#### Task objective
All of the listing, from first line to last, should be output exactly; the pictures stay out.

### Given records

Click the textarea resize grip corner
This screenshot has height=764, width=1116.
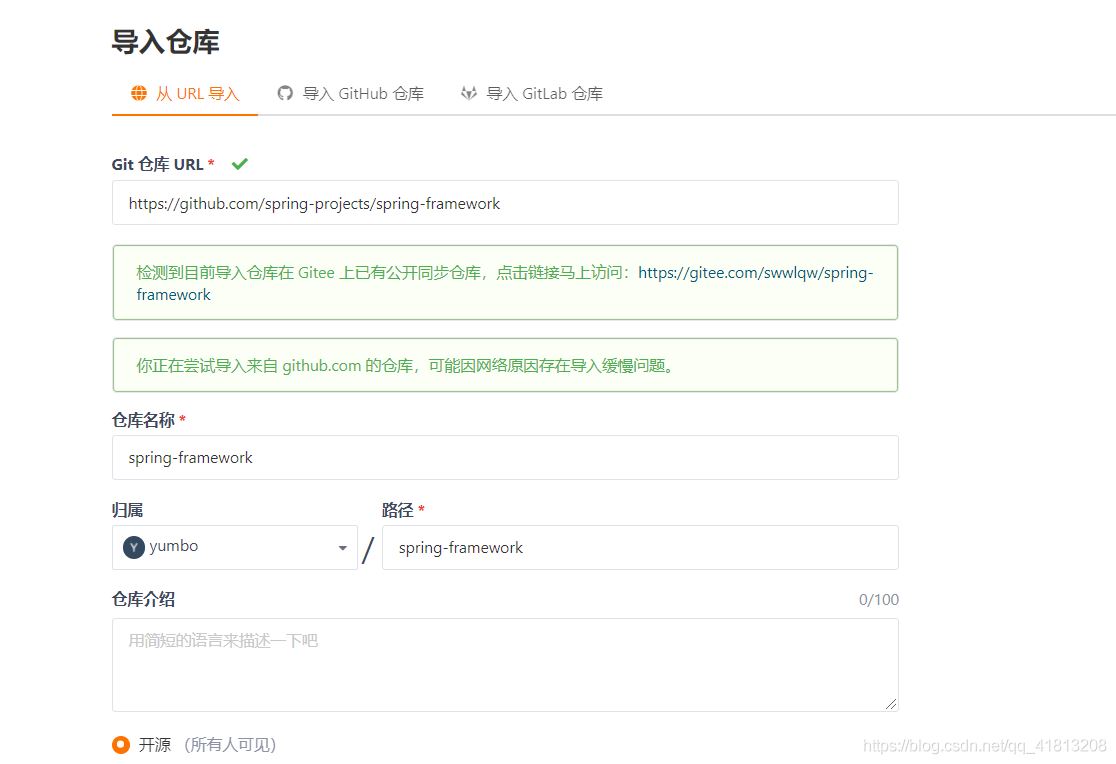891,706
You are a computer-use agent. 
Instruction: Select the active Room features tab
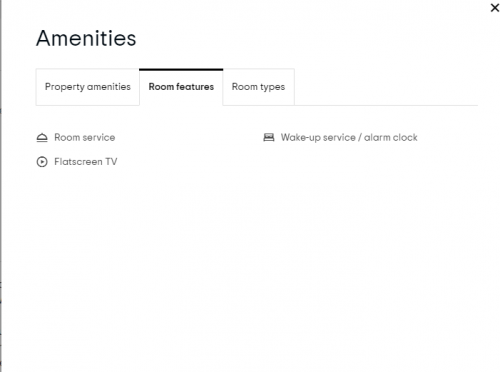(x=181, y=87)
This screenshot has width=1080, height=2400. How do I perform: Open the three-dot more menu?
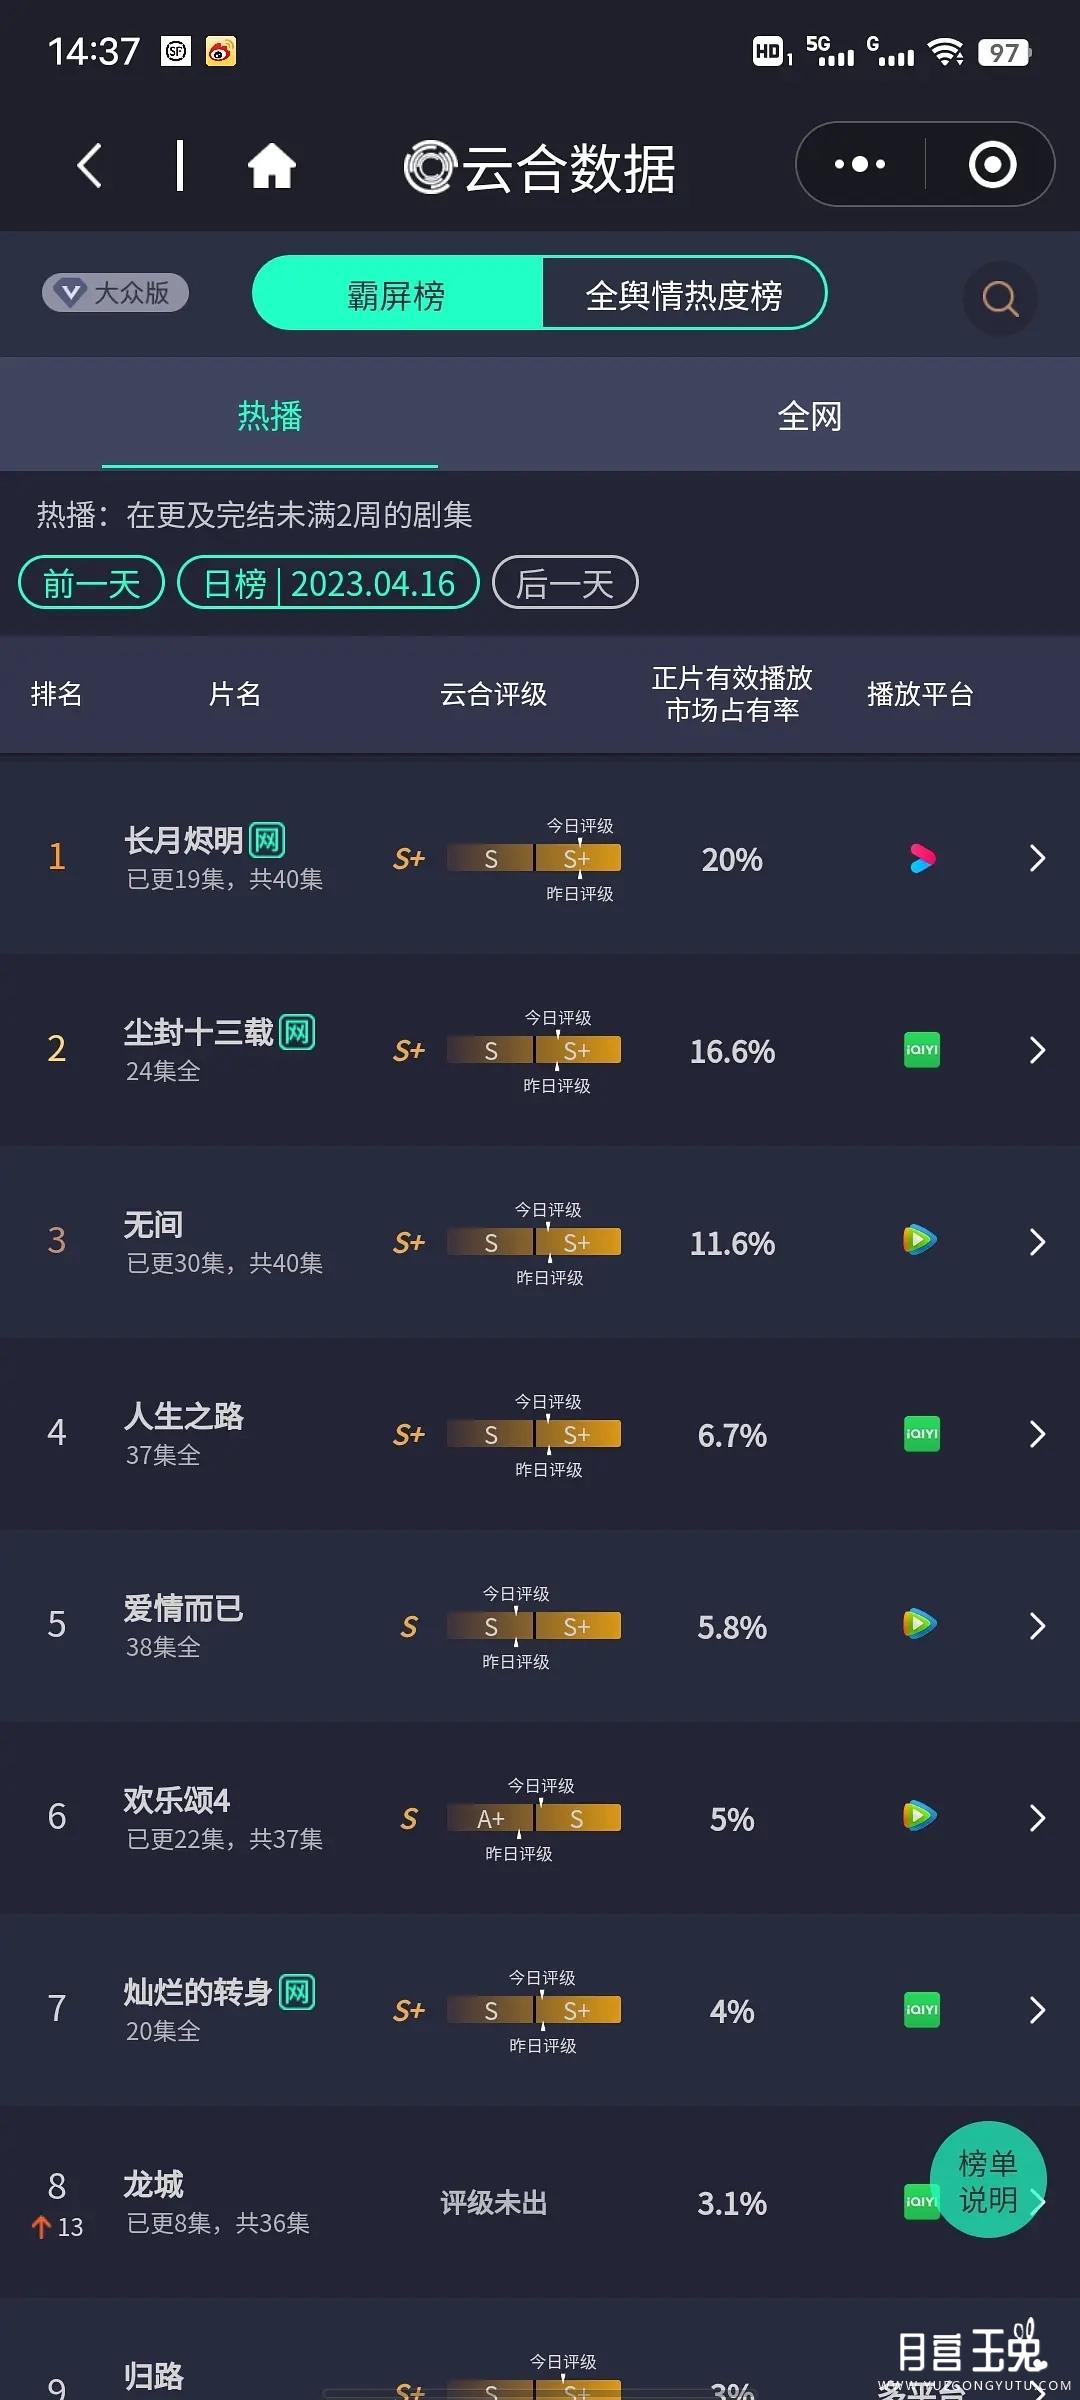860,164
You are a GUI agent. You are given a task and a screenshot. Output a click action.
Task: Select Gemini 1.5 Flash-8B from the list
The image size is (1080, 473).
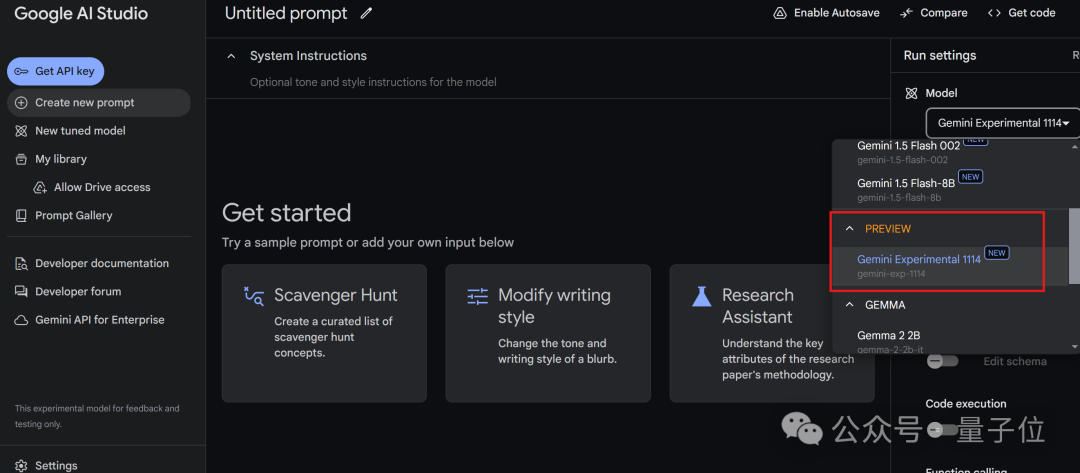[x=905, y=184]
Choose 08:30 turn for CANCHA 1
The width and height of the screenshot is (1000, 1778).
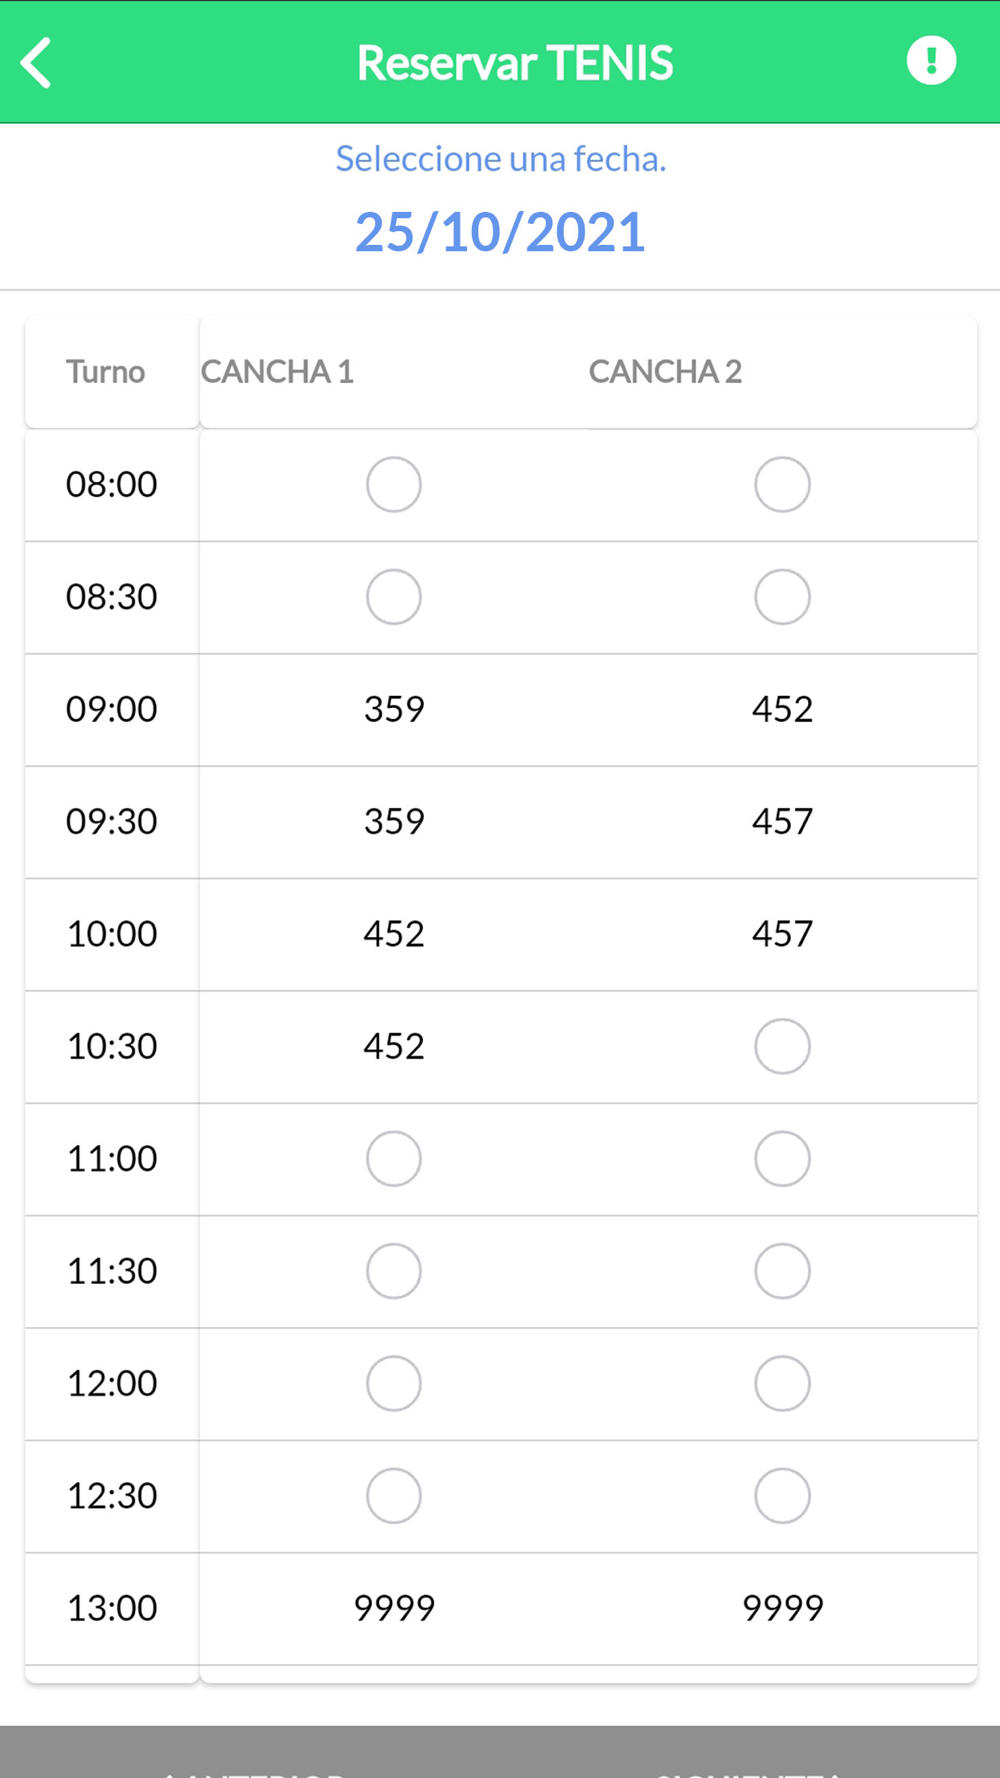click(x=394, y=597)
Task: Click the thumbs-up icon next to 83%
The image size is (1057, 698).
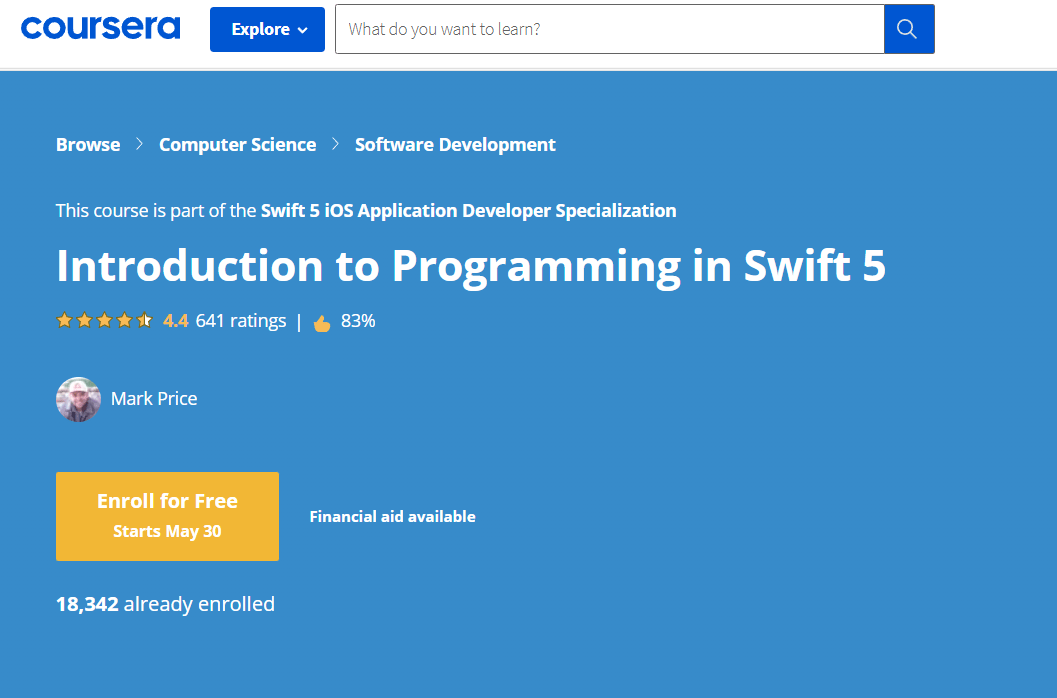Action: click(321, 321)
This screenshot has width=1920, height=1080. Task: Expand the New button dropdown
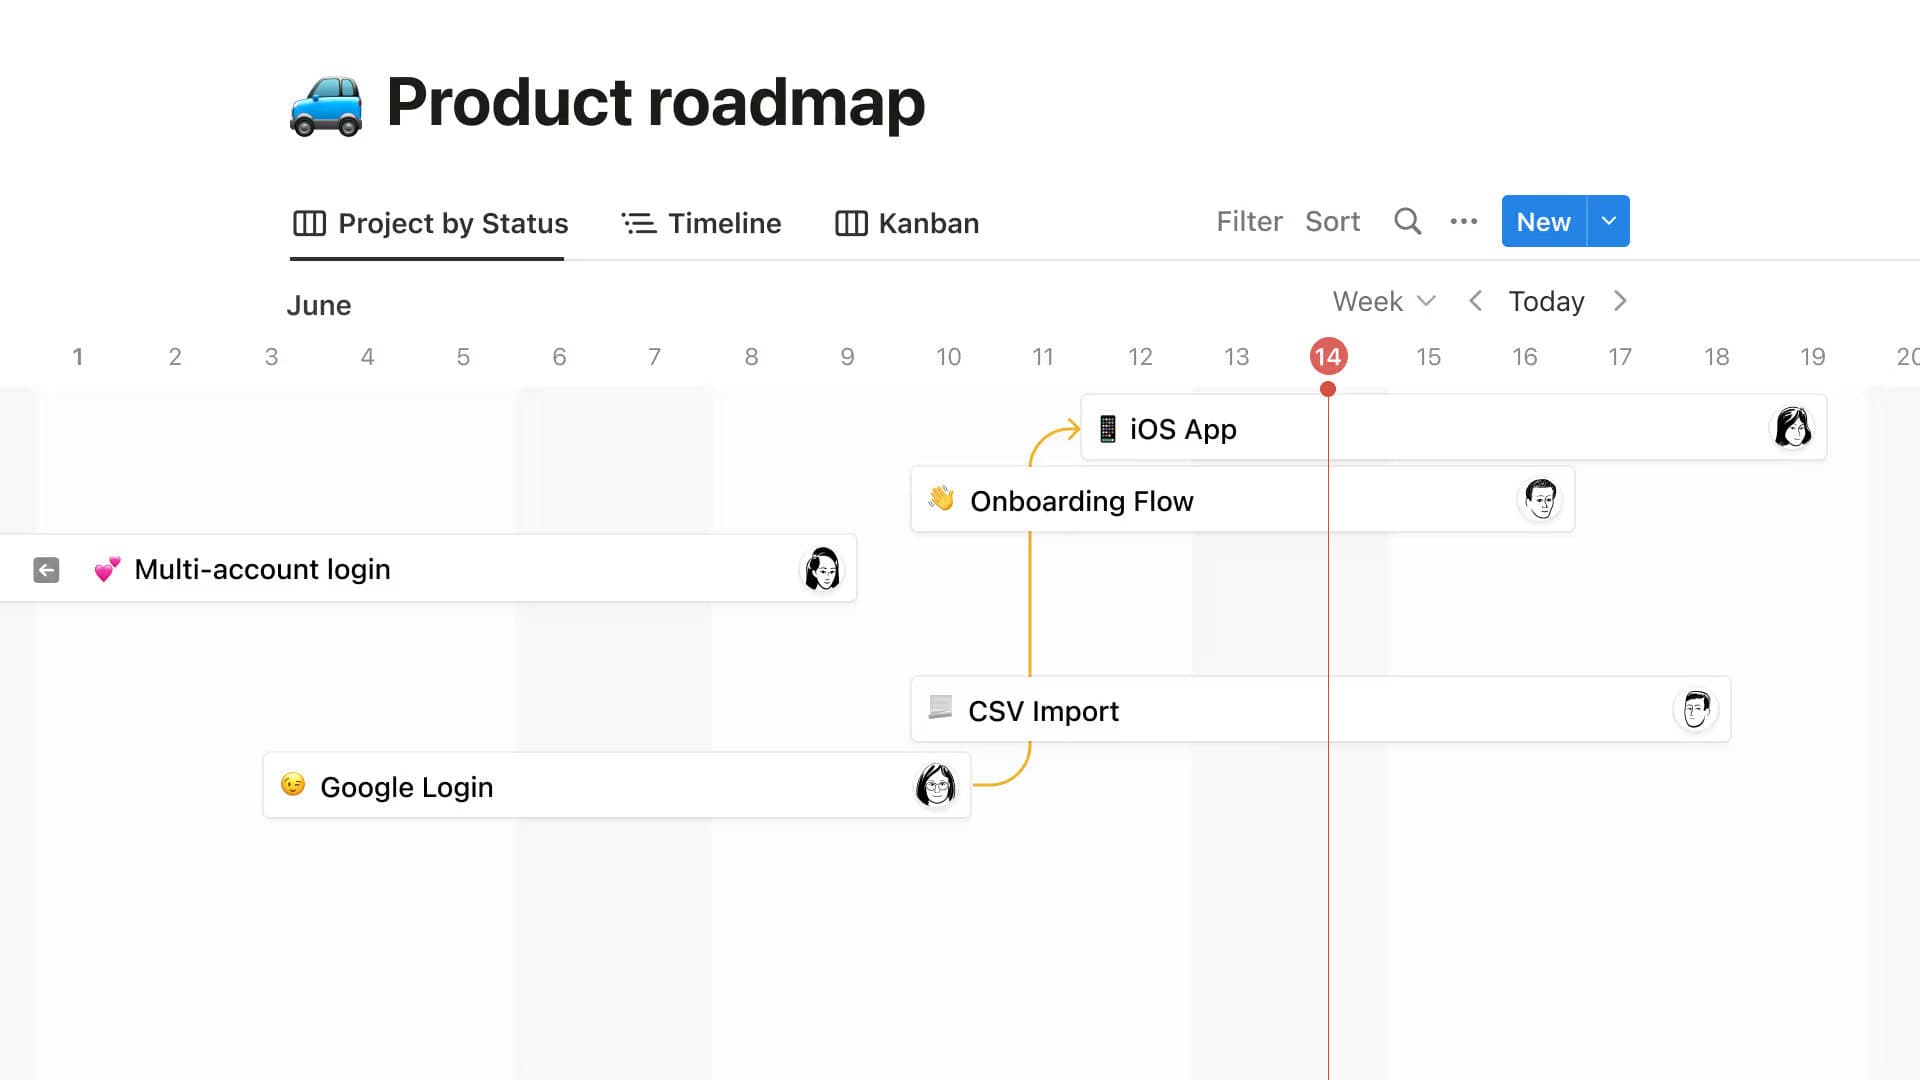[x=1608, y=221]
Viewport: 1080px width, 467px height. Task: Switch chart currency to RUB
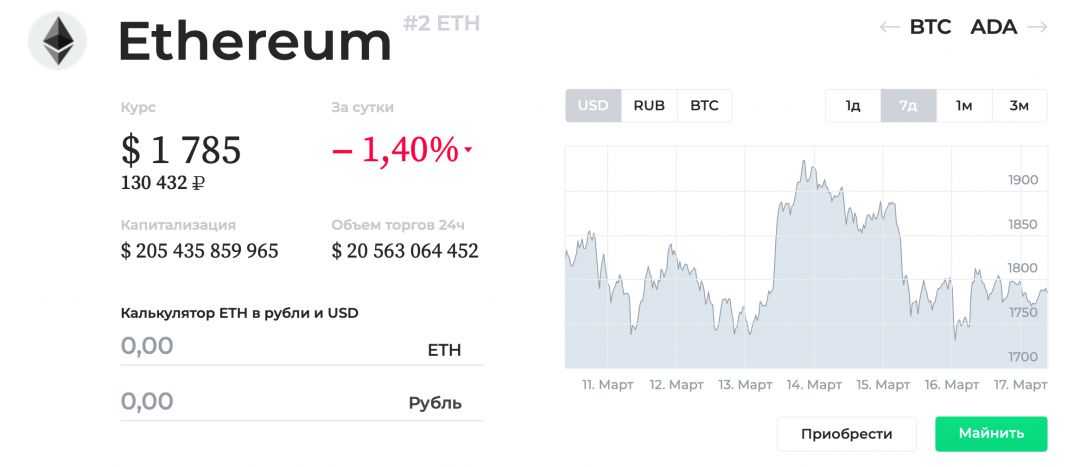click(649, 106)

######

#### Worked solution
Click the textarea resize grip corner
This screenshot has height=764, width=1116.
891,706
You are a computer-use agent. 
Instruction: Select the active Room features tab
(x=181, y=87)
This screenshot has width=1080, height=2400. How do I perform: Open the three-dot more menu?
860,164
You are a GUI agent. You are given a task and a screenshot. Output a click action.
Task: Select Gemini 1.5 Flash-8B from the list
The image size is (1080, 473).
[x=905, y=184]
Choose 08:30 turn for CANCHA 1
The width and height of the screenshot is (1000, 1778).
click(x=394, y=597)
Task: Click the thumbs-up icon next to 83%
The image size is (1057, 698).
Action: click(321, 321)
This screenshot has width=1920, height=1080. Task: Expand the New button dropdown
[x=1608, y=221]
Viewport: 1080px width, 467px height. Task: Switch chart currency to RUB
click(649, 106)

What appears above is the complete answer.